Pfizer approaches these issues from the other direction, working with other pharmaceutical companies to advise national and international regulators and health authorities on how to maintain the appropriate oversight of pharmaceutical wholesalers, distributors and logistics companies.
For its part, the DRC instituted national GDP guidelines in 2015, but they don’t make MSF’s ‘last mile’ between Kinshasa and North Kivu any less hazardous.
“The differences with our technical solutions for cold-chain storage often come down to unreliable energy networks, which means we can only rely on generators and solar energy in most cases,” explains Gaudesi. As such, MSF makes far greater use of icelined active cold-chain refrigeration equipment than counterparts that operate on lower risk lanes. These fridges incorporate ice layers that can guarantee a continued passive ‘cold-life’ during power cuts. It also eschews phase-changing material (PCM) and other technologies based on reverse logistics in favour of more traditionally reusable ice packs.
“PCM is quite difficult to condition and also not really sustainable for us, because we cannot guarantee that it can be reused,” says Gaudesi. “The key is to have equipment that is reusable and userfriendly, so the packaging we use to ship a product to a hub in a developing country can be reused for the last mile.”

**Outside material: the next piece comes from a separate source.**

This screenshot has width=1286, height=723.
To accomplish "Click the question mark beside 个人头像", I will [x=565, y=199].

This emphasis on mapping out opportunities to use the same equipment and materials in different contexts fits neatly with Gaudesi and MSF’s commitment to emergency preparedness. In fact, the more than 20,000 different product lines in the NGO’s supply centres are largely organised into pre-qualified kits tailored for specific needs.

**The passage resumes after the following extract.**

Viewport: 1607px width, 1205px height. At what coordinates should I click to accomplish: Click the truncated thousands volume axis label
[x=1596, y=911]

“We have a kit, for instance, to respond to a need to vaccinate, I don’t know, 10,000 beneficiaries for a campaign in South Sudan,” says Gaudesi by way of example. “We have already stored the tanks and generators to ensure the power supply for the active cold chain, as well as passive cold-chain equipment and monitoring devices. Everything is already prepared according to the highest possible standards offered by the market and it can be actually deployed in the shortest possible time even in remote areas because we already previewed the scenario.”
Ready for anything
Although the core of any vaccination campaign is obviously the pharmaceutical product, much of the work MSF does around that is beyond the scope of the industry itself. Even so, Gaudesi points out that the research and development that makes the charity’s disaster relief operations possible could well help companies looking to get ahead of their competitors in developing markets.
“The market does not always offer solutions,” he says simply. “In order to ensure quality for a largerscale pharmaceutical supply chain in remote areas and developing countries, the sector will have to work on the specifics of isothermal packaging and temperature control.”
The same crossover is evident from the fact that both Gaudesi and White extol the value of developing technologies like remote temperature control and satellite tracking for managing cold-chain operations in high-risk environments and emerging markets. Taking a shipment from Antwerp, Belgium to Abidjan, Côte d'Ivoire as an example, White points out how attention to temperature data at different stages already helps Pfizer to optimise logistics in the present and introduce medicines with different temperature requirements in future.
But as today’s cold chain faces up to a global pandemic, the industry needs to look to those most experienced in confronting crises. “We manage excursions just like the industry does,” says Gaudesi, “but for us, it’s not just a shipment to the suppliers, but to a team that needs to know if it can use a vaccine ASAP. A temperature deviation does not represent simply a loss of money; it might turn into a life-saving emergency.” We don’t need any more of those right now.